Rarely, hemangiomas are fully grown at birth and do not increase in size. These tumors are called congenital hemangiomas. Unlike hemangiomas of infancy, congenital hemangiomas either involute rapidly or not at all. Rapidly involuting congenital hemangiomas are referred to as RICH. Non-involuting congenital hemangiomas are referred to as NICH.

Hemangiomas of infancy may be visible at birth or may not be recognized until the first few weeks or even months of life. In general, however, most hemangiomas become evident by 2 to 3 weeks of age. Although they commonly occur on the head or neck (60%), they can occur in any region of the body.

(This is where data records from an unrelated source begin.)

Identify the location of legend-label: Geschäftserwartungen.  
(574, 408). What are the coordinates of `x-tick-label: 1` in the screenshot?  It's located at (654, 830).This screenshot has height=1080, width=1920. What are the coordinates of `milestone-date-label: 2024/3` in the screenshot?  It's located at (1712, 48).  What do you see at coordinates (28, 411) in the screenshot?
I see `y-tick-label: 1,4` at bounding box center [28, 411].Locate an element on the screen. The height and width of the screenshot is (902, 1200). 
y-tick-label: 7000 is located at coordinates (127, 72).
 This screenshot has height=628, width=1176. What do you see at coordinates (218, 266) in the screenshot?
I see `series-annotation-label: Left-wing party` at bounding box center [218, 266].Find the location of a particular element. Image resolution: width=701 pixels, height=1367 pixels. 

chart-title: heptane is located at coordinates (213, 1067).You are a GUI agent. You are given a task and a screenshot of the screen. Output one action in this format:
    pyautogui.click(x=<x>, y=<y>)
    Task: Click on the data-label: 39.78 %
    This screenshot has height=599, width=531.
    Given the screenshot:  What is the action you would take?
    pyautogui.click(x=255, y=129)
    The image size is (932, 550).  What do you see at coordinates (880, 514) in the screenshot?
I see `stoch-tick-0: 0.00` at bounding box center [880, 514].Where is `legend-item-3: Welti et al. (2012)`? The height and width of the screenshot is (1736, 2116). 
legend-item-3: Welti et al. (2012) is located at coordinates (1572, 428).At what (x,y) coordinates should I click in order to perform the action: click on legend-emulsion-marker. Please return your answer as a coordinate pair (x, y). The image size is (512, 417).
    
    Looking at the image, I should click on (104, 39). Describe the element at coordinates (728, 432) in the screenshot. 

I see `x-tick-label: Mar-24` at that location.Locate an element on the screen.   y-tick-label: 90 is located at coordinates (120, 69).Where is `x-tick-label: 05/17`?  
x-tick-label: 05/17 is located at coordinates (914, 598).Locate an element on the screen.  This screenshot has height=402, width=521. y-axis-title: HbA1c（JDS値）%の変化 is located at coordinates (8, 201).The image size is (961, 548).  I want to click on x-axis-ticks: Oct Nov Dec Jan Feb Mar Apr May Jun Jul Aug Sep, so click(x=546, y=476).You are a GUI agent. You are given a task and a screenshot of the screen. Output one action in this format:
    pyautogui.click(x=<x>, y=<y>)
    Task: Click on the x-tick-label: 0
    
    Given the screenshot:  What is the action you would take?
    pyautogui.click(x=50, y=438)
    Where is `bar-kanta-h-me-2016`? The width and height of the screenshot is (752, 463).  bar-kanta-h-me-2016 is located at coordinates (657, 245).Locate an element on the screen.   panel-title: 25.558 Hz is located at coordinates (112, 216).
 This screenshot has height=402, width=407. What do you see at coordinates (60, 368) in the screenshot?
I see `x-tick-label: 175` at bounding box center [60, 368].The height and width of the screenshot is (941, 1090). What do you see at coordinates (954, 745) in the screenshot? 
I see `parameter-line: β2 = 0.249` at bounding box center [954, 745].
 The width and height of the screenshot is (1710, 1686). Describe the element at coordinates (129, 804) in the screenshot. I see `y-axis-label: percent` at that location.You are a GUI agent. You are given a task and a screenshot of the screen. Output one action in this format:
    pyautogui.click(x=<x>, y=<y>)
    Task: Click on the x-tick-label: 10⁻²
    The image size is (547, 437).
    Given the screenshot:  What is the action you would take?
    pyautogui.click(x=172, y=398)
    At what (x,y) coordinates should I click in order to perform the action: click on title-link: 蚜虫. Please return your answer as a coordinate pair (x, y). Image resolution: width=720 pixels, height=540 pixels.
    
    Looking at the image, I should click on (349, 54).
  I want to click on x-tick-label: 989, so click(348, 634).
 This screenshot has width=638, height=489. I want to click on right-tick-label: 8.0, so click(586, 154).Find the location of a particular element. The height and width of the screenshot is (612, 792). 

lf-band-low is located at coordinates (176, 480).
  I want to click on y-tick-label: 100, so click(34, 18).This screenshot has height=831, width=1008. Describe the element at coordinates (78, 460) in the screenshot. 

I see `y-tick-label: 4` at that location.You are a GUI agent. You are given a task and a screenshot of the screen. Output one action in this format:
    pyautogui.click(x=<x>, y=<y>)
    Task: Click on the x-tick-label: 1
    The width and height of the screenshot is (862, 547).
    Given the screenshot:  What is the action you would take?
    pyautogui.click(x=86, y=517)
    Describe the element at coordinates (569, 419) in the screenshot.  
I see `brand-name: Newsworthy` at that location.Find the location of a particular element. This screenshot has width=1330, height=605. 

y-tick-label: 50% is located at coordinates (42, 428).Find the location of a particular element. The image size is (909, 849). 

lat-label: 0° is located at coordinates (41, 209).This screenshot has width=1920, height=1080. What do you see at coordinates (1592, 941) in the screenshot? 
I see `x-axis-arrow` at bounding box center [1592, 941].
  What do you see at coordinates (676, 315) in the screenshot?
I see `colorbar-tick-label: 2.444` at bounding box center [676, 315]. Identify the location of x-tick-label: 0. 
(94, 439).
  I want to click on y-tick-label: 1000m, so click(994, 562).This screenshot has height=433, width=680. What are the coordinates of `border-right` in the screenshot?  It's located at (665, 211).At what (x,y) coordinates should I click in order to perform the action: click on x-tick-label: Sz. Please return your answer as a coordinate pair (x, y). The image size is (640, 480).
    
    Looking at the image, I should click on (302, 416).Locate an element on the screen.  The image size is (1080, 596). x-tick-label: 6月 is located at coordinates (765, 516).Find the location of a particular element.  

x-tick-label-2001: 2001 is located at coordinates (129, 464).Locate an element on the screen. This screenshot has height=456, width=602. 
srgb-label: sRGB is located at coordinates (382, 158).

Some lesions are small and hardly visible, whereas others are large and readily observable. Most hemangiomas appear as single tumors, though 15% present with more than one lesion.

Hemangiomas are classified as superficial, deep, or combined, depending upon the involvement of the skin and other soft tissues.

  • Superficial hemangioma – The lesion is near the skin surface. Superficial lesions appear as bright red, raised or flat patches on the skin or a textured area that resembles the appearance of a strawberry. Veins radiating from the lesion also may be visible beneath the skin.
  • Deep lesion – The lesion grows in the lower layers of the skin or in muscle. Deep hemangiomas have a gray to blue hue, but due to their depth they may not be noticed for many weeks or months after birth, although they are growing. This type of lesion is firmer and more rubbery to touch, and its color does not completely disappear when you press on the area.
  • Combined lesion – The lesion has components of both superficial and deep lesions. Combined lesions may have a layered combination of red on top and blue below.

As hemangiomas involute, they undergo a change in consistency and color, becoming softer and grayer. Eventually, the lesion is replaced internally by fatty tissue. The more visible involved skin is replaced by thin skin that appears more normal.

Although complications are uncommon, they can occur. Possible complications include ulcerations (skin breakdown), obstruction of vital functions such as vision, hearing, or breathing, and distortion of facial features.

Certain patterns of hemangioma presentation and certain locations are more problematic and more likely to cause complications. Children with these hemangiomas should be evaluated by a multidisciplinary team of pediatric specialists with special expertise in treating vascular anomalies.

  • Multiple skin hemangiomas often are associated with hemangiomas of internal organs, including the liver, lungs, and intestines. Rarely, even the brain is affected.
  • Hemangiomas on the face that present in a distribution resembling a beard can be associated with airway involvement.
  • Some hemangiomas over the face and neck are associated with PHACES syndrome. This syndrome involves coexisting abnormalities of the posterior brain, the great vessels of the heart, the eye, and chest wall.
  • Hemangiomas located over the lower back and spine can be associated with spinal defects.
  • Hemangiomas involving the genital area can be associated with pelvic and urinary system abnormalities.
  • Extensive liver hemangiomas can be associated with heart failure and hypothyroidism (low thyroid hormone).

Most hemangiomas involute completely and do not require treatment. Nevertheless, all children with significant hemangiomas should undergo a thorough evaluation and continued observation.

In a small percentage of patients in whom hemangiomas disappear completely, residual fatty tissue or superficial skin telangiectasias remain. To improve appearance, these patients may require surgery and/or laser therapy some time during childhood.

Treatment is dependent upon both the stage of growth (proliferation vs. involution) of the lesion, the presence of complications, and emotional needs and considerations. Observation, laser therapy, drug therapy, and surgical removal are the four most common management options. In some patients, a combination of several of these treatments may be used over a period of time.

Ulcerated hemangiomas may require aggressive wound care, treatment with topical antibiotics, laser therapy, and/or surgical removal.